In this question, the OP asked if he could change pure unsweetened chocolate into bittersweet chocolate for cookies. In the answer, it was recommended not to add the sugar into the chocolate because the chocolate will take on a gritty texture, but to instead add the sugar to the cookie itself.

My question is, is there any way to change a darker chocolate into a sweeter chocolate without the grittiness? Likewise how would one change a sweeter chocolate into a darker chocolate?

Asked by Jay

Answer

Doing both is possible, but there is no point. For both, you need a conche, and this is a good contender for a gadget not worth its shelf space in a home kitchen. For a good chocolate, you have to mix the melted combination of base chocolate and additional ingredients for hours (Wikipedia says 6 for low quality, up to 78 for best quality), and this is what the conche does for you. For a nice structure and shine, you also want to temper the chocolate afterwards and cool it under appropriate conditions.

Chocolate is made by pressing roasted cocoa beans to cocoa liquor (consists of cocoa butter and cocoa solids). The dry reminder of the beans is then ground to cocoa powder (and sometimes also deacidified in a Dutching process). The cocoa butter can be separated from the liquor. The pure liquor can be tempered and sold as high-end baking chocolate, also called "unsweetened chocolate" in the US (low-end blocks of "baking chocolate" are mostly cocoa powder mixed with hydrogenized vegetable fat). To create bars of chocolate, chocolate creators like Lindt put cocoa liquor together with sugar in a conche to create different grades of dark chocolate (US name: semi-sweetened chocolate), or also add milk or milk solids to create milk chocolate. Lower grade semisweet chocolate has cocoa powder added, so a 72% chocolate will always have 72% cocoa bean products and 28% sugar, but depending on the brand, the ratio of cocoa solids and cocoa butter will vary, which will have effect on its behavior in confectionery (a higher ratio of cocoa butter will produce a smoother chocolate with more shine).
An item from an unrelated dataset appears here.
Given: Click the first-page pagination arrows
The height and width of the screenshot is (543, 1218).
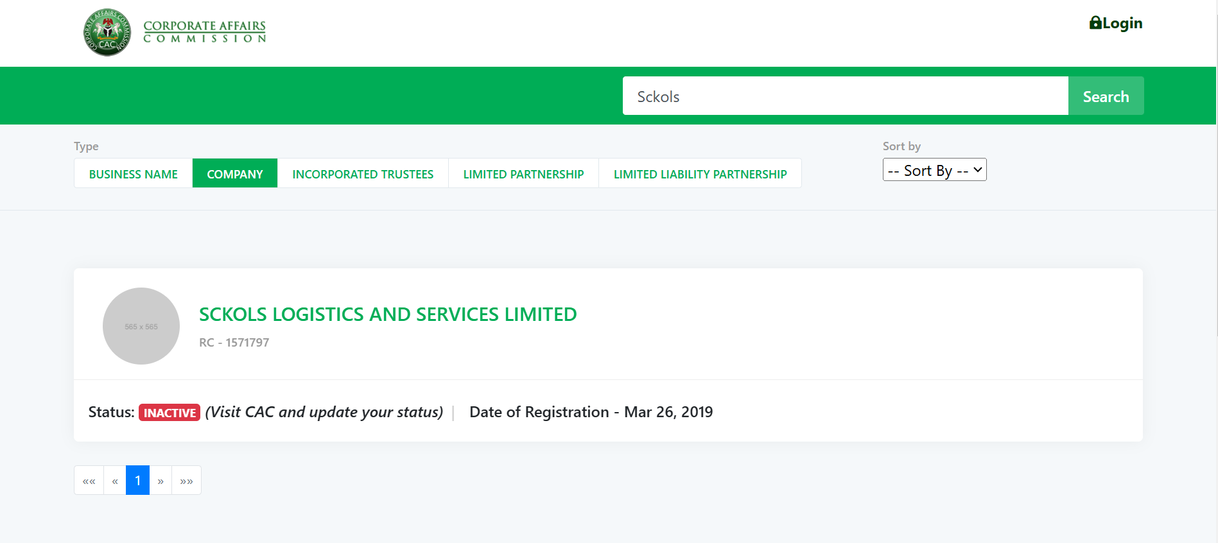Looking at the screenshot, I should [89, 480].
If you insist on changing the darkness of a chocolate you have and achieve reasonable quality, you have to throw together the needed ingredients, conche them, and temper them. For example, you could start with 100 g 60% semi-sweet dryish chocolate, add 80 g cocoa butter and 20 g cocoa powder, and you will end up with 200 g of smooth 80% semi-sweet chocolate, if you do it right. Given the prices for high quality raw materials, the price, energy requirements and space taken up by a conche, and the availability of different grades of chocolate, I don't see any reason to do so instead of directly buying good quality 80% chocolate.

This all assumes that the final product you want is pure chocolate. If you are making, say, a chocolate flavored custard, where you mix ganache into custard, and you have a chocolate bar darker than what the recipe specifies, you get a perfectly good solution by first dissolving sugar in the warm cream and making the ganache with it, and then adding it to the custard. Other recipes which work with chocolate mixes (e.g. cake layer batters) function in a similar way - add your ingredient (cocoa powder if your chocolate is too light, sugar if it is too dark) to a wet ingredient which will dissolve it, and then mix the melted chocolate in as usual.